Dalam bulan-bulan terakhir ini ada dua pemberitaan yang cukup menarik di media yakni tertangkapnya para kolektor kakap tosan aji karena kasus korupsi dan sejenisnya. Ada seorang aparat perwira tinggi yang sering jadi konsumen para penjual keris, ada juga pejabat badan usaha milik negara yang bahkan memodali untuk bikin pameran, bikin keris dan sebagainya. Tampilan barang koleksi mereka sudah pasti sangat wah dan bikin berdecak kagum. Bagus-baguslah pastinya dengan hiasan emas perak intan permata. Tapi dengan kejadian itu, sedikit orang yang berpikir; untuk apa sih sebenarnya pencapaian semacam itu jika kemudian berujung kepada jeruji penjara? Mengapa orang menjadi tergiur untuk menjadi punya yang terbaik, terbagus sekaligus terbanyak dalam mengoleksi? Apalagi jika ternyata apa yang dipunya bukan pake duit sendiri.

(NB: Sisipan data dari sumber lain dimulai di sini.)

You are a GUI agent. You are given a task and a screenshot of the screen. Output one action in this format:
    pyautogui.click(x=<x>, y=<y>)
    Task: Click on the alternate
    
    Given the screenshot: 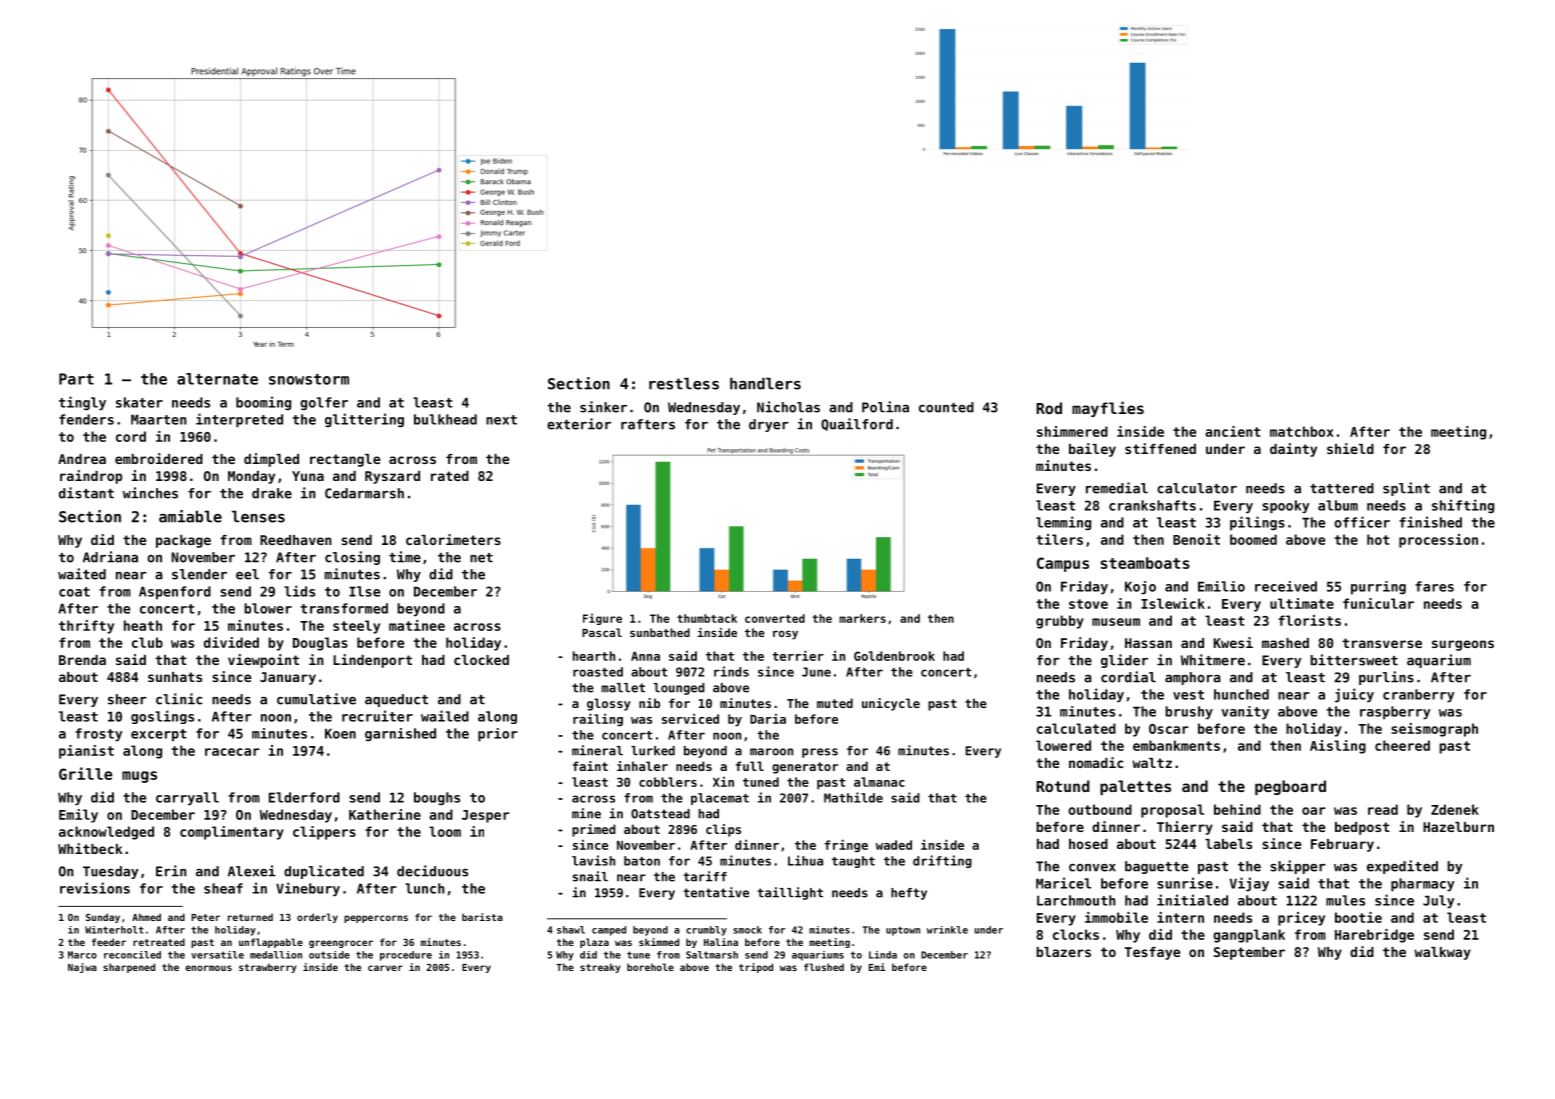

Pertama, sebagaimana hobi lainnya maka tosan aji adalah sebuah pembelajaran. Jadi tau mana bahan yang bagus mana yang standar, jadi tau proses pembuatan, jadi ngerti soal teknik metalurgi, jadi punya jaringan sosial dengan pengrajin, jadi paham karakteristik atau gaya pembuatan, jadi paham soal budaya dan nilai sosial dibalik itu semua dan seterusnya. Sampai di sini, banyak juga yang tersesat nyasar; cuma mau melihat dari sisi mistik bahkan kleniknya saja. Dianggap lebih menggiurkan tanpa keluar duit banyak padahal jadi boros kalo nggak paham. Selanjutnya tosan aji adalah sebuah perjalanan. Jika sudah ngerti soal keindahan, teknik dan karakteristik maka perlu juga melihat bagaimana secara sosial ekonomi hobi ini bergerak. Ada pembuat, penjual dan pembeli. Ada transaksi dan ada juga non transaksional. Namanya hobi juga butuh modal kan pastinya? Maka perjalanan adalah melihat, menyelami dan kemudian bisa mengidentifikasi mana-mana saja yang menjadi prioritas dalam koleksi. Sampai di sini juga, banyak yang kejeblos. Menyangka bahwa semua yang indah bagus keren itu layak dikumpulkan secara maksimal. Terjebak kepada benda dan memberi simbol secara subyektif. Nggak soal jika pake duit sendiri. Nah, biaya yang mahal itu justru pake duit panas. Repot kan jadinya?
Kedua, dengan pembelajaran dan perjalanan yang diabaikan maka tidak mengherankan jika sebagian orang yang tergiur atau tergoda itu menjadi delusional untuk kemudian memperlakukan hobi sebagai sekedar akumulasi benda, bukan pembentukan karakter. Padahal dengan hobi, idealnya orang bisa mengasah diri untuk bisa lebih memilah, lebih obyektif memahami situasi, lebih mampu menyeleksi mana yang dibutuhkan dan mana yang tidak. Mengagumi keindahan tidak ada batasnya, tapi memiliki keindahan itu sudah pasti terbatas. Buat mereka yang punya peluang dengan modal personal sudah pasti nggak masalah.
Tapi ini jaman modern lho. Ada batas di mana segala transaksi bisa terlihat dengan jelas. Ada ruang di mana fungsi sosial politik bisa terdeteksi dengan baik. Jika dulu para raja bisa dengan mudah memerintahkan ini itu, sudah pasti ada batas dan ruang yang masih sangat luas. Kelas lain punya sendiri-sendiri. Ibarat kalo dulu orang tau mana keris buat pedagang atau pebisnis, mana keris buat simbol kuasa para raja. Pedagang atau pebisnis identik dengan uang, raja identik dengan kuasa. Sekarang? para penguasa yang tampil bak raja justru mau kayak dulu. Berkuasa sekaligus mau kaya, tapi pake duit orang lain. Mereka lupa bahwa kuasa juga punya konsekuensi terjungkal dan kaya bisa bersiko bangkrut. Udah terjungkal, bangkrut pula. kan nggak enak.
"You can’t have everything you want, but you can have the things that really matter to you." ~Marissa Mayer
Maka daripada meromantisasi hobi dengan segala kuasa dan daya kapital yang bisa bikin diri terjeblos nggak karuan, bukankah lebih baik kembali kepada hakekat hobi itu sendiri? Sebagai pembelajaran dan perjalanan. Hobi berupa tosan aji, tentu berguna sebagai untuk menambah pengetahuan sekaligus membentuk karakter. Semua bermula dari kaki sendiri yang polos, tanpa minjem sepatu orang lain. Kalo minejm dan kesempitan atau kegedean, bisa kesandung ntar.